» Required work: From the entries below, copy out every line with "Given" in it.

Stored data entries

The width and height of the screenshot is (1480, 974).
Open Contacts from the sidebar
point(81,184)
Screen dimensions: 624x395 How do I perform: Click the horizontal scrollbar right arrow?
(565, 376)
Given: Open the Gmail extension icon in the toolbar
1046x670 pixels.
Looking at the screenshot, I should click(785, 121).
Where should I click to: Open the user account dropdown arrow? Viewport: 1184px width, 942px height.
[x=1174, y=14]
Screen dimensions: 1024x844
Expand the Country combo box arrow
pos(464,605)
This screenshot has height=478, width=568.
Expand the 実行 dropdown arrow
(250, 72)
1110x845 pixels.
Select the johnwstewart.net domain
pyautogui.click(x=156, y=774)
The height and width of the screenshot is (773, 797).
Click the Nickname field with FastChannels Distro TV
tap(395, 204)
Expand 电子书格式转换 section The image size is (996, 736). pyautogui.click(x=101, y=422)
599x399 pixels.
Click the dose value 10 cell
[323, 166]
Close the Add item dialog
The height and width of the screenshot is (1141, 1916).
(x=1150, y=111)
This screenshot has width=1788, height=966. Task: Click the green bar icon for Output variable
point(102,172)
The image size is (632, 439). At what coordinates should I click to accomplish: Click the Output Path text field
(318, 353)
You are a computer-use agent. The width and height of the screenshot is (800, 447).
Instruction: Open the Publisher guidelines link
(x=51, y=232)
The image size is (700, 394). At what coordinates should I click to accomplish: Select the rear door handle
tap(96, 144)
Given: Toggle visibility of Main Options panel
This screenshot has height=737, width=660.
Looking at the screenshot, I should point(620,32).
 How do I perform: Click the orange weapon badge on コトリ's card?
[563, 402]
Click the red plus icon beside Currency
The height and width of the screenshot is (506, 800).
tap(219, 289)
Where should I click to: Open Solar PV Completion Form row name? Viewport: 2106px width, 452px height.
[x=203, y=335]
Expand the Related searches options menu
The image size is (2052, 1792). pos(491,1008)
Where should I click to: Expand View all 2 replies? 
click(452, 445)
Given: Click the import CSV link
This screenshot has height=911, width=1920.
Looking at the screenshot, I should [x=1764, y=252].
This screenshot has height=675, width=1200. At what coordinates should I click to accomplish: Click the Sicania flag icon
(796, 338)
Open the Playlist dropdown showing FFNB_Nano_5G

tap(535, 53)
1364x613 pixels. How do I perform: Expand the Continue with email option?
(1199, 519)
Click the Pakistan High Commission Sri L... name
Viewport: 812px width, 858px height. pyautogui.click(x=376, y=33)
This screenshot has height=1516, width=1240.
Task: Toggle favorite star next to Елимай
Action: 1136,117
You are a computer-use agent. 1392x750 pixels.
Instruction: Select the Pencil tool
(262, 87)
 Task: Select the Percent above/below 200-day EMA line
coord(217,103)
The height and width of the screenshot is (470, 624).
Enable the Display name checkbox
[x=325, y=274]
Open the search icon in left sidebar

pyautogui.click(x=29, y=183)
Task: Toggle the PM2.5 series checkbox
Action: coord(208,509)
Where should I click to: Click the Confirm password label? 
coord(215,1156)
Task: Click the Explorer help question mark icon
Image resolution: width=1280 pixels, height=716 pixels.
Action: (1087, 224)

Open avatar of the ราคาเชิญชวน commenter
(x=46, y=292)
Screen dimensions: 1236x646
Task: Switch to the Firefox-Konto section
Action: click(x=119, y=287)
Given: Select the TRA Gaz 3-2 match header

» Response to this task:
Given: Open the Gmail extension icon in the toolbar
Given: Toggle visibility of Main Options panel
Given: Click the import CSV link
Given: Select the TRA Gaz 3-2 match header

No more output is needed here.